By The Pittsburgh Post Gazette
Portland Press Herald op-ed
Last week, Gov. Jerry Brown signed a bill to make California the first state to ban single-use plastic bags at supermarkets and pharmacies beginning in July 2015, although it does not apply to bags used for fruits, vegetables or meats. The prohibition will extend to convenience stores, liquor outlets and small food stores in July 2016
This is not lost on plastic bag manufacturers. The American Progressive Bag Alliance, an industry coalition, is warning of dire job losses and promises to seek a voter referendum to overturn the ban. Paper bag manufacturers also oppose it because grocers have to charge a 10 cent fee for their product.
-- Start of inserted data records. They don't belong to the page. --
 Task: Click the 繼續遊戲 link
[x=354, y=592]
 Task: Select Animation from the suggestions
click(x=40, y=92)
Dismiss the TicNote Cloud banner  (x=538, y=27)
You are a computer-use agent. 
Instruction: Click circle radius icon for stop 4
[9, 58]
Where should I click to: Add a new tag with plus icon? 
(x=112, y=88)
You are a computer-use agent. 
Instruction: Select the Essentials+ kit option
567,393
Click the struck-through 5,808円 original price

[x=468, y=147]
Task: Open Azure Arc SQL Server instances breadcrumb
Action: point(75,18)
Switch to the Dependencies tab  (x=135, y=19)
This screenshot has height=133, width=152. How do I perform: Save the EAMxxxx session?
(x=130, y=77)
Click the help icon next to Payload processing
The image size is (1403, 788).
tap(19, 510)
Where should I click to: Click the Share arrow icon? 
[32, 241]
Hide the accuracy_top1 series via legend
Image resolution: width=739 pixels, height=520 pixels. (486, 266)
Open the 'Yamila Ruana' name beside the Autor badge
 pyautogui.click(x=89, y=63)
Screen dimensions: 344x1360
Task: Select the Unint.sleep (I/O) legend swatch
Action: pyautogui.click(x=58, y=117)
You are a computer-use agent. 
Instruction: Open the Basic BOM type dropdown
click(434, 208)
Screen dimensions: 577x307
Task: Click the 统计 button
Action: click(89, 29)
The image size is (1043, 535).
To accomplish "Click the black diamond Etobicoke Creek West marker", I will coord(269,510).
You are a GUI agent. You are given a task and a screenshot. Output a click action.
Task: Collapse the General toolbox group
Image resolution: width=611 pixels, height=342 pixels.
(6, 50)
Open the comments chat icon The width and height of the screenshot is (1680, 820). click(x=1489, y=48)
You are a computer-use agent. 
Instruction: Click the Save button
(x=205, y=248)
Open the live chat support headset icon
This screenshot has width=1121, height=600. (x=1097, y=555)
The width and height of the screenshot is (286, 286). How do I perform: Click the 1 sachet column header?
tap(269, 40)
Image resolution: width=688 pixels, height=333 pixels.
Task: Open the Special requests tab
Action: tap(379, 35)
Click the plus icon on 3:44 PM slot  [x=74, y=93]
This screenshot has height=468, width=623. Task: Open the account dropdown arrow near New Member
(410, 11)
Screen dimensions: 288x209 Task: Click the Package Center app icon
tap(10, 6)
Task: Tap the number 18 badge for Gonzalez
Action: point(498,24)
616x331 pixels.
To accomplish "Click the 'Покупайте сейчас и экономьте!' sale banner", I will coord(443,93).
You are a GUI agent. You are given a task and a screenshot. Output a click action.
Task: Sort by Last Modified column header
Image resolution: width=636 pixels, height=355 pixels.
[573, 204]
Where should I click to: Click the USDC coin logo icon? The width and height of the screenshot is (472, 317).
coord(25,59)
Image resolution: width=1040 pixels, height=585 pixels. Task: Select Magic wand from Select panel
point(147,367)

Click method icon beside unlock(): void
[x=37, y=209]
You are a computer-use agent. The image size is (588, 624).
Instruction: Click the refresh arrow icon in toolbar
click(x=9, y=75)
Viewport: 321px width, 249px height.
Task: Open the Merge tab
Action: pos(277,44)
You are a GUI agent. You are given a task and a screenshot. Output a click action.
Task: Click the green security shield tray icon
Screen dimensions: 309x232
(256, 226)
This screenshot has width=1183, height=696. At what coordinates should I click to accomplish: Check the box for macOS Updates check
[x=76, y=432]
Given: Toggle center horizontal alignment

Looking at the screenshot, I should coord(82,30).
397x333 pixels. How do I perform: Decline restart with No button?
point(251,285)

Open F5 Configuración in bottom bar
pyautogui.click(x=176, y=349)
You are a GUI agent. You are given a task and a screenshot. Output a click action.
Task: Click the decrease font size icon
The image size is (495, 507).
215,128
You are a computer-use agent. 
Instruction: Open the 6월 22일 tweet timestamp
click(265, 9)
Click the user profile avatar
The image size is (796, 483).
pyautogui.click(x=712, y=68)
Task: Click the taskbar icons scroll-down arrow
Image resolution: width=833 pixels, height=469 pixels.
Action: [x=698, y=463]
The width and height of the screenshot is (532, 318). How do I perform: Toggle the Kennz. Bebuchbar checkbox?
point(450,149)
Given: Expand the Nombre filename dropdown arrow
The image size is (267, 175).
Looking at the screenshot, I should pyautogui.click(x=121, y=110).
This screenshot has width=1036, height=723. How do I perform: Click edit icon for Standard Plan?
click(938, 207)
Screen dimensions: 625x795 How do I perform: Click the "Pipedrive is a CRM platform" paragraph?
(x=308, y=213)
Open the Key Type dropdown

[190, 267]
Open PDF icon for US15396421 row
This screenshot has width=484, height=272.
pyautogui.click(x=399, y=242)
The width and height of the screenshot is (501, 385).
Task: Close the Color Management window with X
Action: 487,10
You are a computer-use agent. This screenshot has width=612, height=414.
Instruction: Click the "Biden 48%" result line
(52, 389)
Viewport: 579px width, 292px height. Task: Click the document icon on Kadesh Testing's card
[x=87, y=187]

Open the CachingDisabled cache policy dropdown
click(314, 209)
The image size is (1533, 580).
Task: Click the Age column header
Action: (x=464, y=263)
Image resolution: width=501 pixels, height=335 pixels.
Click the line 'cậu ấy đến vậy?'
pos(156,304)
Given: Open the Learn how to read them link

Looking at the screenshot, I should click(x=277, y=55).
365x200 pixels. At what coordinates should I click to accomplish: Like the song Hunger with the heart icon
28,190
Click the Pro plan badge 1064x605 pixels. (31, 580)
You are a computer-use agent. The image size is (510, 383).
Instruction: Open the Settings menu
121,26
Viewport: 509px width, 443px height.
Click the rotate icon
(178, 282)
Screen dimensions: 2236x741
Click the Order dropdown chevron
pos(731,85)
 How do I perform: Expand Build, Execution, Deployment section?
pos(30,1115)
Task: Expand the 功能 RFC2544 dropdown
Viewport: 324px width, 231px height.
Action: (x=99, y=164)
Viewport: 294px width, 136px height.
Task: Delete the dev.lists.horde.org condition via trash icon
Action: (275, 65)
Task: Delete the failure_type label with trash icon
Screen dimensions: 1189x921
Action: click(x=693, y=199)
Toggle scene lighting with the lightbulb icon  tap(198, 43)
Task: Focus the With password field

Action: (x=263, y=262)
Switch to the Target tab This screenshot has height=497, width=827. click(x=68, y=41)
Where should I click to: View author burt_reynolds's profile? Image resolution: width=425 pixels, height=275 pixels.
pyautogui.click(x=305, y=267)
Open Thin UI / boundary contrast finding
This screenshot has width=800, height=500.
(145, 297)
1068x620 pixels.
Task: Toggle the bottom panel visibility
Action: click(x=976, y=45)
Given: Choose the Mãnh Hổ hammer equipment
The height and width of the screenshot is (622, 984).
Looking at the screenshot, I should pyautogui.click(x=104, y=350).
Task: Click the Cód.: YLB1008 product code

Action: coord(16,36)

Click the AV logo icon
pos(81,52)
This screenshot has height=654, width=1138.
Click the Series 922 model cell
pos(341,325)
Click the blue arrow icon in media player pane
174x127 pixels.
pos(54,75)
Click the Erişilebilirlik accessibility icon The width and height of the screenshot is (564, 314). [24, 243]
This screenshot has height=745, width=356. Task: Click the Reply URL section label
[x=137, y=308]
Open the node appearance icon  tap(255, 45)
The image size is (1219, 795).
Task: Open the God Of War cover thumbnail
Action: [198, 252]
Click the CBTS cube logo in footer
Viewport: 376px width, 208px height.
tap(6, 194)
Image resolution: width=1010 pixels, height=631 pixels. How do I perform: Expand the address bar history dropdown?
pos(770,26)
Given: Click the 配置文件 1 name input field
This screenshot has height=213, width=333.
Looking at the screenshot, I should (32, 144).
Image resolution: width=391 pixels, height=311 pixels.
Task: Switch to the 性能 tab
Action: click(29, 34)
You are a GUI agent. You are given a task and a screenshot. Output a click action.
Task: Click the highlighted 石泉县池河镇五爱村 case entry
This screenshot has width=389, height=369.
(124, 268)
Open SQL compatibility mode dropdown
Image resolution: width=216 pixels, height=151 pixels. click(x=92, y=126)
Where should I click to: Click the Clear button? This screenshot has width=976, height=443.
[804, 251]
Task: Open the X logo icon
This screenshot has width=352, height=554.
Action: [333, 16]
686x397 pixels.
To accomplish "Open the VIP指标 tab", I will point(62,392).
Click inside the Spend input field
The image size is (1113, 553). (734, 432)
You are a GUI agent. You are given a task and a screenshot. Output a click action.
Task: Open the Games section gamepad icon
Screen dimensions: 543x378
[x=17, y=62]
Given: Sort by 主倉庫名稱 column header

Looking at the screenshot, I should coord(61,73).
But there’s a good reason for the ban. Plastic bags used for groceries are a major source of pollution, both on land and on the sea, where they are a threat to marine life.
The environmental benefit to replacing plastic bags in supermarkets is widely acknowledged. This is why many stores already urge shoppers to bring their own reusable bags, which is the real intent of the California law.
It is not much to ask of a responsible citizenry. Before this bill passed in Sacramento, dozens of municipal governments had passed their own bans, It seems that the more scenic a place is – Carmel, California, or Nantucket Island, Massachusetts – the more people understand the environmental benefit of such a ban.